Approaching sacrifice as restitution changes the way we may view life after faith and what reconciliation looks like. We will cover these topics in two parts with part two coming in a future newsletter.
Regarding life after faith, there is a tendency to view life after faith as almost inconsequential. This comes from the retribution view of sacrifice combined with Calvinism’s Perseverance of the Saints theology that is colloquially known as “once saved, always saved.” In other words, if the faith I receive because of Jesus’ death and resurrection covers my past, present, and future sins and I am just a saved sinner, I can rest in forgiveness when I sin again and not be concerned with repentance and making things right with God and my neighbor. There is only so much I can do since we are trapped in sin until the end. Also, the world is still wracked with sin, so we sometimes have to live the way the world is structured in order to survive, meaning we have to make ethical compromises. The good news is those faith are free from the wrath of an angry God.
I do not believe this is John Calvin’s teaching absolutely correctly understood. Nevertheless, it is how it is often applied. And Calvinism has shown a history of harsh, legalistic application to the other extreme beginning with Calvin’s Geneva. Sin post-faith, or as proof of lack of faith was a significant issue and needed to be punished.
Wesleyan theology fits the restitution framework of sacrifice much better. On one hand, it acknowledges the significance of sin post-faith. However, a God of steadfast love, slow to anger is not just waiting to lash out at humans. It also acknowledges that humans are never stripped by God of their agency to choose faith or not. Someone once faithful may choose to no longer have faith. Yet it does not mean you have found yourself outside the faith every time you sin.
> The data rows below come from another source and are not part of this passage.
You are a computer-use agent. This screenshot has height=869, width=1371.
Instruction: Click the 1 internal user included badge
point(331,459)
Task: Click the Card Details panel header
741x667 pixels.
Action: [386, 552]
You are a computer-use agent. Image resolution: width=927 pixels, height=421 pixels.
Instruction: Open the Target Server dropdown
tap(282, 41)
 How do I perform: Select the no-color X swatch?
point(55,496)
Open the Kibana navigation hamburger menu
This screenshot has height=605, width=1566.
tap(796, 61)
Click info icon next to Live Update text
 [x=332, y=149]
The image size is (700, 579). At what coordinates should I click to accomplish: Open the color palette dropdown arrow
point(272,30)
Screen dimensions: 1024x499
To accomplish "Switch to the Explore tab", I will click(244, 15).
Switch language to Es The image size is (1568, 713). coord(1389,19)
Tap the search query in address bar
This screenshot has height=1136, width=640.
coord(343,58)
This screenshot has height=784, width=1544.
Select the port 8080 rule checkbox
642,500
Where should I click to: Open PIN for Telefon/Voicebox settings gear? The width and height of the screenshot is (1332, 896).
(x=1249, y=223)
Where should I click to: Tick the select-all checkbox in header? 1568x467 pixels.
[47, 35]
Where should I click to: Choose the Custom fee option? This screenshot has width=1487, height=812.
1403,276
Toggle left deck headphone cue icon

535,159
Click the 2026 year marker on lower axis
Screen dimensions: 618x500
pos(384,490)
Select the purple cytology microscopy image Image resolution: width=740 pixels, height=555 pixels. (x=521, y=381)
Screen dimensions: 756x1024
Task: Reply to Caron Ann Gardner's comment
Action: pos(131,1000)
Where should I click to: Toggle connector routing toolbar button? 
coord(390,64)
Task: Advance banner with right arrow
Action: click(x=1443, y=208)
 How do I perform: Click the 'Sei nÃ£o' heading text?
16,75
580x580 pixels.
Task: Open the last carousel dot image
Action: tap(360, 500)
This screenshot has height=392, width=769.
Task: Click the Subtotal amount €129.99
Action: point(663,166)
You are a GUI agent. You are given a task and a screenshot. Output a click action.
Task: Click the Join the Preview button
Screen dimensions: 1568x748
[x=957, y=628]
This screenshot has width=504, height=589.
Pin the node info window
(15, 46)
It does, however, mean we must be diligent in relying on the Holy Spirit to help us grow in love so that sin becomes less and less a factor in our lives. It means we continue to confess and repent when we fail. It means our lives continue to be transformed by love, not wrath, and that love then transforms the love around us. It means we follow God’s way of love no matter how difficult the life of love proves to be. Yet while our sin still matters, we do not offer another sacrifice. The sacrifice of restitution has already been given once for all by God enfleshed in Jesus of Nazareth, the Christ. Our restitution is to return to love as we have been empowered by the Holy Spirit to do.
The restitution has been made. May it lead us to love.